Another factor is that changes to the GOP have made it easier for abortion-rights foes to pursue a personhood strategy. In past years, the Republican Party (like the Democratic Party) shied away from arguments that could expose it to charges that it had embraced extremism. In the post-Trump era, however, the GOP has been more inclined to try to energize the base or shrink the electorate than win new supporters. In earlier decades, the anti-abortion-rights movement might have hesitated to promote Finnis’s argument for fear of alienating voters—Gallup recently found that 79 percent of Americans think that at least some abortions should be legal. Today’s Republican Party does not concern itself much with popular majorities in the first place.

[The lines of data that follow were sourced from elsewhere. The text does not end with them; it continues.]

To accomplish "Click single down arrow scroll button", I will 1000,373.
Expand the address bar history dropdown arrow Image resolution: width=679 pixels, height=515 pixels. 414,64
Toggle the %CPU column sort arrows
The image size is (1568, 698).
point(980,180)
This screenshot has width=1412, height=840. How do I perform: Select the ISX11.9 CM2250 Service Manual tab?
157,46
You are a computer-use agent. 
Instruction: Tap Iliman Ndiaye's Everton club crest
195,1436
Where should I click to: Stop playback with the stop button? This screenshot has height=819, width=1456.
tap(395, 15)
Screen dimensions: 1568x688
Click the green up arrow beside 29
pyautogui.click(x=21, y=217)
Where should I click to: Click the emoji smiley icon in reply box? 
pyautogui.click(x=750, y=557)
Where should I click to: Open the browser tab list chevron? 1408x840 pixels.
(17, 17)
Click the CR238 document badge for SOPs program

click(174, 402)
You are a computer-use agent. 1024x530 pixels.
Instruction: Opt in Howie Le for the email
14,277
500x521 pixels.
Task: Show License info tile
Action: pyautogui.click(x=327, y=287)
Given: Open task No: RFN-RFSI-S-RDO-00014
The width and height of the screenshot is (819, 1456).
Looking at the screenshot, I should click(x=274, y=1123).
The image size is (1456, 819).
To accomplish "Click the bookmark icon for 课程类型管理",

Is the anti-abortion-rights movement correct that a personhood argument could be welcomed by the Court? Even the most ardent supporters of a Fourteenth Amendment strategy recognize its perils. Finnis himself acknowledges that the Court would face “unimaginable resistance” if it followed his advice. Overturning Roe is one thing; recognizing fetal personhood is another. Doing so would force the Court to continue taking abortion-adjacent cases, as it might need to figure out what personhood means across a wide variety of legal domains, such as whether a fetus can make personal-injury claims and how fetuses figure into the tax code. Finnis and his allies respond to this counterargument by saying that a personhood strategy still makes sense: Social movements rarely succeed unless they fight for what they really want—and persuade the public to embrace their view of the world.

Anti-abortion-rights groups may have forgotten the most important lesson of all, though, one that pro-abortion-rights groups learned the hard way in the aftermath of Roe: Winning in the Supreme Court gets you only so far. Harry Blackmun, the author of the Roe decision, kept a clipping of a poll suggesting that the large majority of Americans believed abortion to be a decision between a woman and her doctor. In writing the Roe decision, he hoped to tamp down the controversy surrounding abortion and maybe even pave the way to a less acrimonious debate. We all see how that worked out.